Alloway Creek is a 23.2 mi tributary of the Delaware River in Salem County, New Jersey in the United States. The name is a derivative of Allowas, an Indian chief. It has also been known by other names: Aloes River, Aloes Creek, Cotton River, Korten River, Short River, Monmouth River, Munmouth River, and Roiter's River.

The headwaters of the creek are to the southeast of Daretown, in Upper Pittsgrove Township. It flows roughly parallel and to the south of Commissioners Pike, meeting Cool Run before turning west and flowing under the pike. Entering a marshy area, it meets an unnamed tributary and flows under Alloway Road. Here the creek enters Alloway Lake, formed by a dam at the town of Alloway and the largest lake in Salem County. Cedar Brook also feeds the lake, entering from the south.
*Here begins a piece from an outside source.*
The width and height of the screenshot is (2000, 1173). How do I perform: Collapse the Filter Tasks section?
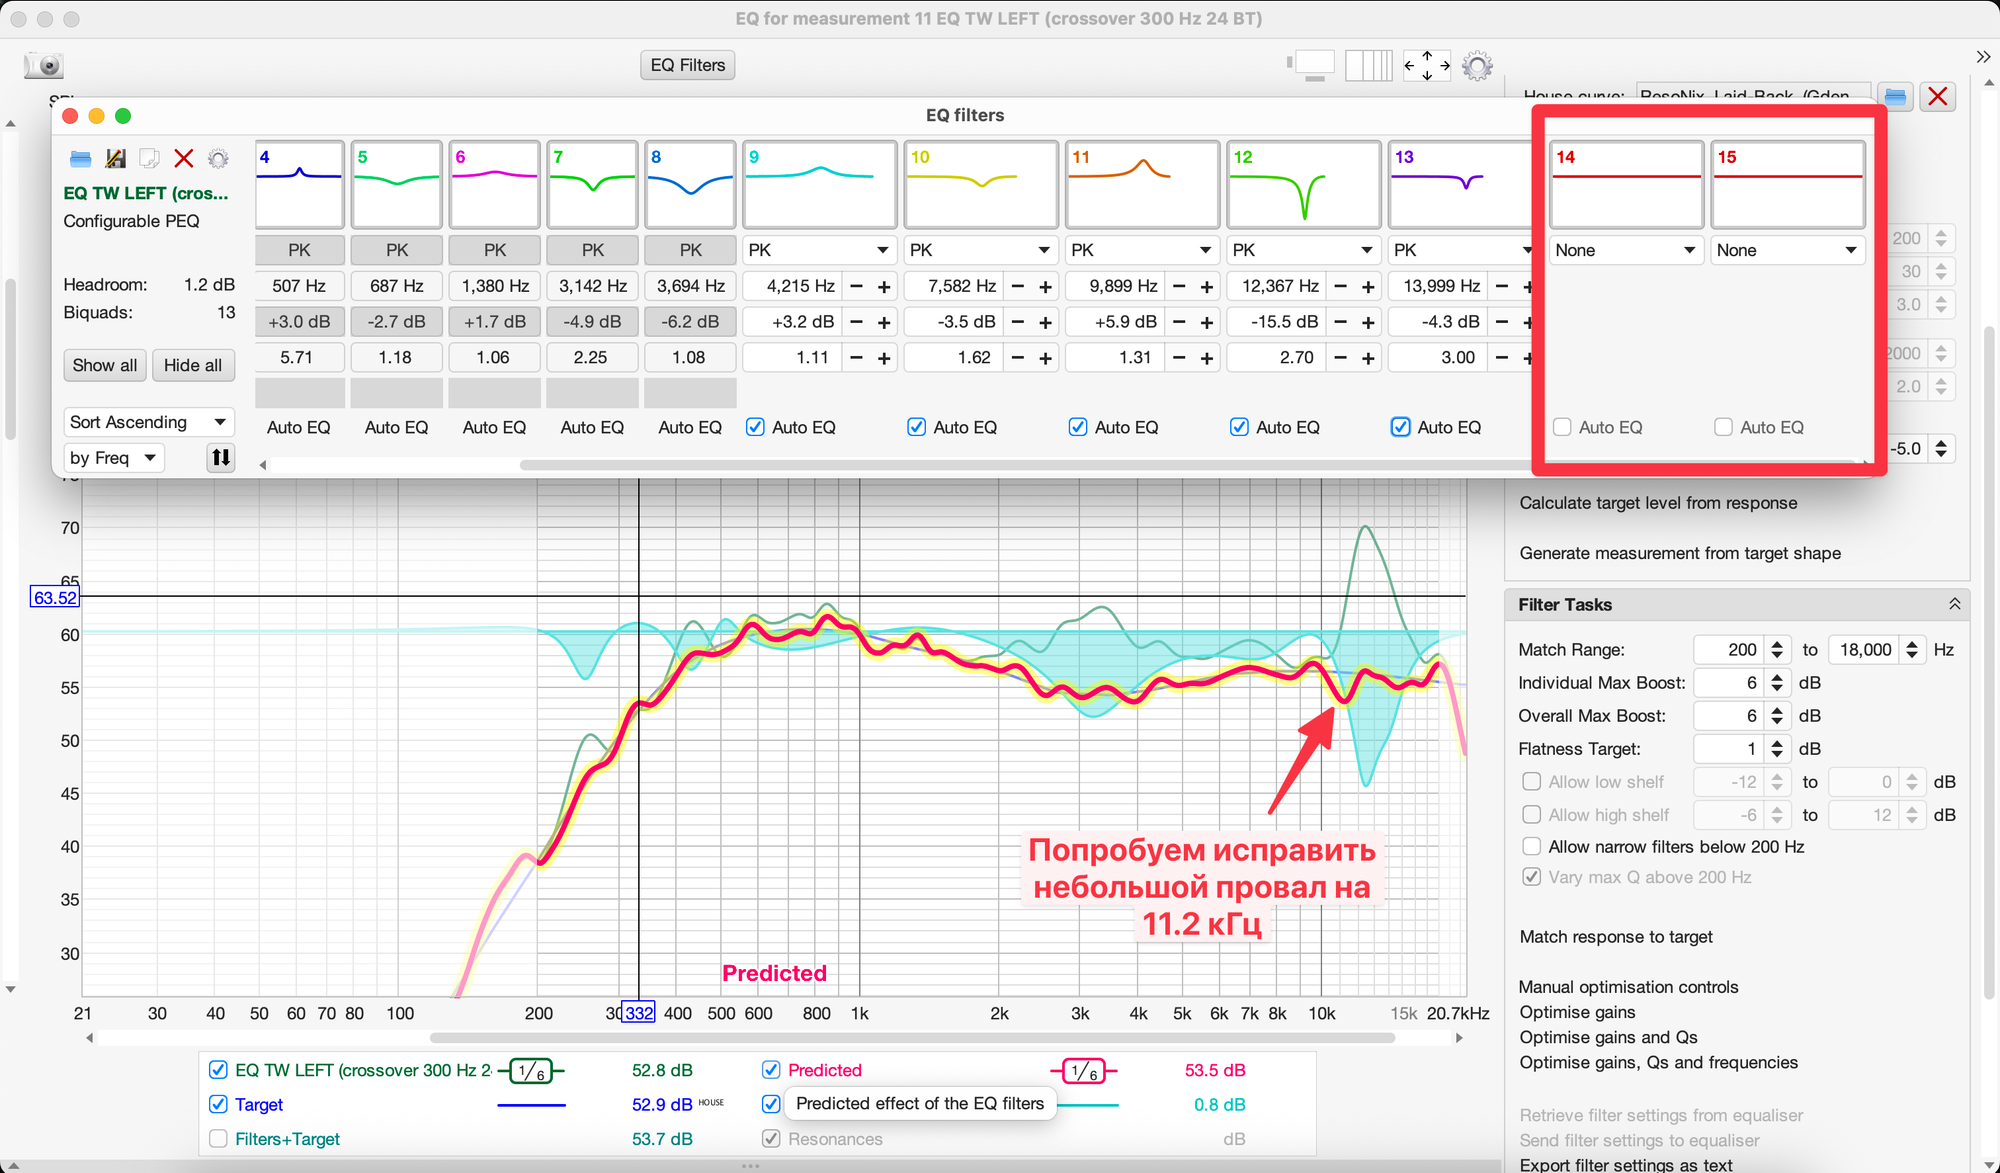[x=1954, y=605]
Below the dam at Alloway, the creek becomes a tidal marsh and meadow estuary. About a mile west of the dam, Deep Run enters from the south. The meanders of the creek become pronounced as the creek turns to flow southwest towards Quinton, where it receives the outlet of Laurel Lake, the water supply for Salem. Route 49 crosses the creek at Quinton. Below Hancock's Bridge, the creek enters the marshes fringing the Delaware. A network of estuarine channels known as Abbotts Meadow lies on the north side. On the south side, a channel has been cut across a meander; Alloway Hope Halfway, a tidal channel connecting with Hope Creek, enters the south side of the meander loop there. The island in the middle of the loop and the land on the south bank from the meander to the mouth are part of Mad Horse Creek Wildlife Management Area.
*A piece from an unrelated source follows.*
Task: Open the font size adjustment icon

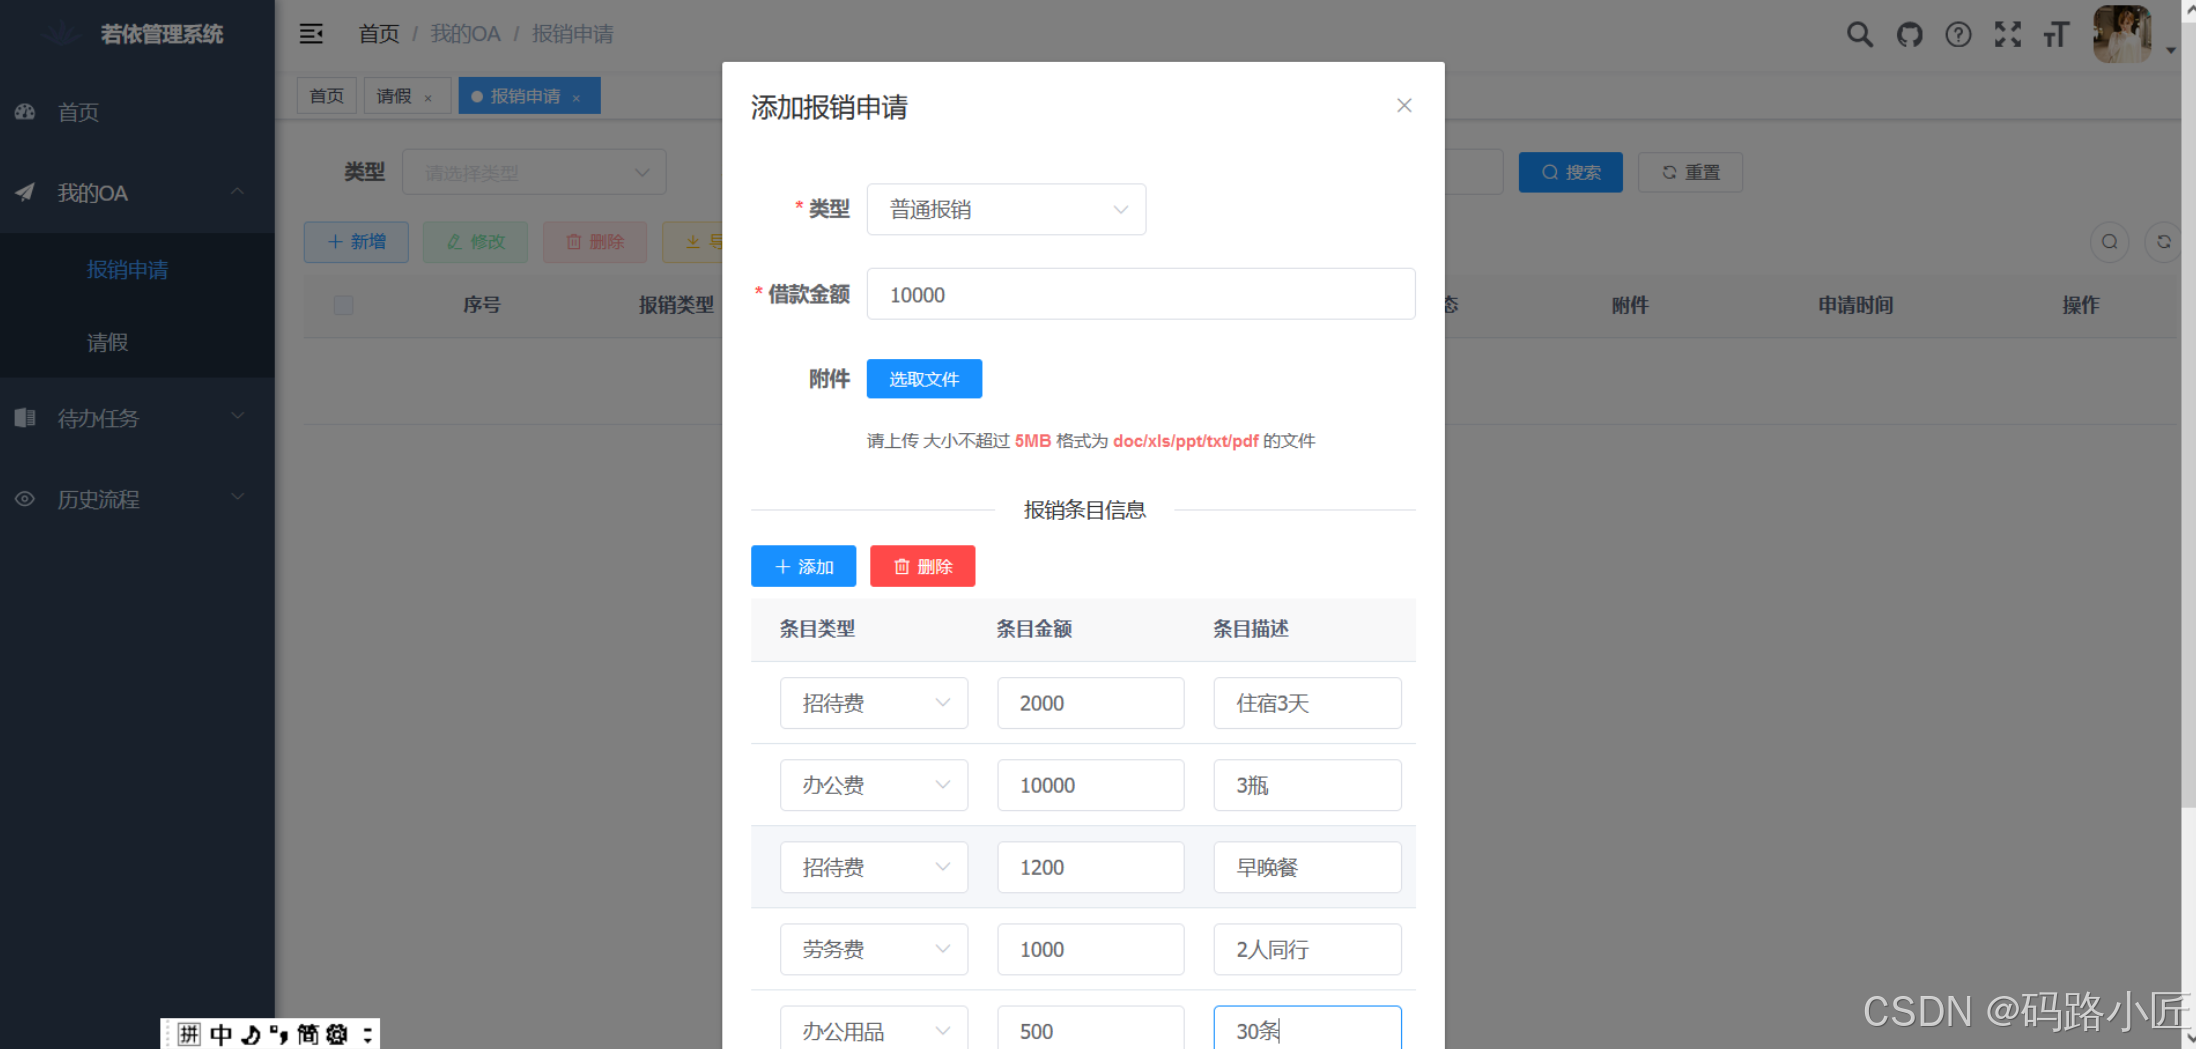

The Alloway Creek watershed is 75 sqmi, accounting for about 20% of Salem County land area, and providing a habitat essential for commercial and sport fishing, hunting and trapping.

A volunteer organization called Delaware Riverkeeper has a monitoring site at the Route 49 bridge in Quinton. As of 1995, Riverkeepers regularly tested the surface water and recorded stream conditions. The goal of Riverkeeper is to ensure that the Delaware River and every tributary stream of the watershed is actively protected by local residents.